Global Unichip utilizes Cadence analog IP to implement WiGig-enabled SoC on 28nm process

Press release; Jessie Shen, DIGITIMES Asia

Cadence Design Systems has announced that Global Unichip achieved first-silicon success integrating tri-band analog front-end (AFE) intellectual property (IP) with WiGig (IEEE 802.11ad), enabling integration of digital logic and analog monolithic die in an advanced 28nm complementary metal-oxide semiconductor (CMOS) process. The availability of the silicon-proven Cadence tri-band AFE IP running at 3.5 Giga-samples per second (GS/s) saved GUC's end customer over a year of total development time.

The tri-band AFE IP is available for immediate integration and tapeout, according to Cadence.

The WiGig specification enables near-field streaming of uncompressed HDTV content and has emerged as a leading innovation to cut the HDMI cord in TV entertainment rooms, as well as flexibly extend the HDTV experience into other venues, Cadence said. Citing ABI Research, Cadence indicated that over 1.5 billion chipsets with 802.11ad will be shipped in 2018.

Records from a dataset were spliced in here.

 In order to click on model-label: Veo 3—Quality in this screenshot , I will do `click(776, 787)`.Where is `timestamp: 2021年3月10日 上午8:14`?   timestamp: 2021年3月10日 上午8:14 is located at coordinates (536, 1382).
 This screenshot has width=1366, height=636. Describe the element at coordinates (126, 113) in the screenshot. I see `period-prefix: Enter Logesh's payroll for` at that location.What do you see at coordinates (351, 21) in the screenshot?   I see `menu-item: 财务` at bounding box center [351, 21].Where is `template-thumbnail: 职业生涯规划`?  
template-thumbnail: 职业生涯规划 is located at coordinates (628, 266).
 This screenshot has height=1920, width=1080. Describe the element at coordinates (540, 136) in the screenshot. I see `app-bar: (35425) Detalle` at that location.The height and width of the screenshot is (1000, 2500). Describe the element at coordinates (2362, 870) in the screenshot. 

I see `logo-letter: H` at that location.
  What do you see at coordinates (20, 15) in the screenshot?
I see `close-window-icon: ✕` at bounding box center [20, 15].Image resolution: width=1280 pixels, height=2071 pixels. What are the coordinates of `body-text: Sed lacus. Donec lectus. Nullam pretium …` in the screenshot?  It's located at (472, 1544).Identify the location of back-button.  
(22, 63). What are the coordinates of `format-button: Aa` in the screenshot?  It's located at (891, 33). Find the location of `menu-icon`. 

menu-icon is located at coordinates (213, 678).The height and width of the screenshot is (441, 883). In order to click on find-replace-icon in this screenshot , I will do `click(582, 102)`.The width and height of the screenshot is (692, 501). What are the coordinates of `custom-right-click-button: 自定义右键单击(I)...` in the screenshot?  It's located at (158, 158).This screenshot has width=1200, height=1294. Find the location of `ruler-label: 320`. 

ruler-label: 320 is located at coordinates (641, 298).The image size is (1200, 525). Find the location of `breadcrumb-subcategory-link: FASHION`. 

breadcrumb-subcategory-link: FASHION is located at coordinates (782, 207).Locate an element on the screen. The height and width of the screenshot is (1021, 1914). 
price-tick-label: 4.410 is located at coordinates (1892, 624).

The tri-band AFE IP includes WiGig (802.11ad) and Wi-Fi (802.11n or 802.11ac), and enables the throughput rate of up to 3.5GS/S needed to support uncompressed HDTV video. The AFE IP contains new dual-analog-to-digital converter (ADC), dual-digital-to-analog converter (DAC), phase-locked loop (PLL), oscillator and fast wake-up functions. The IP provides customers the flexibility to build SoCs for applications including Internet of Things (IoT), tablets, PCs, shared workstations, media hubs, network-attached storage (NAS), set-top boxes and digital/HDTVs.

"The wireless market continues to evolve quickly with demand for higher throughput requirements. We are investing in this emerging area to have the expertise to accelerate our customer's product time to market," said Yawlin Hwang, worldwide sales VP of Global Unichip. "We chose to work with Cadence on this emerging market segment as they not only offered the silicon-proven AFE IP, they also surpassed the performance requirements for the interface."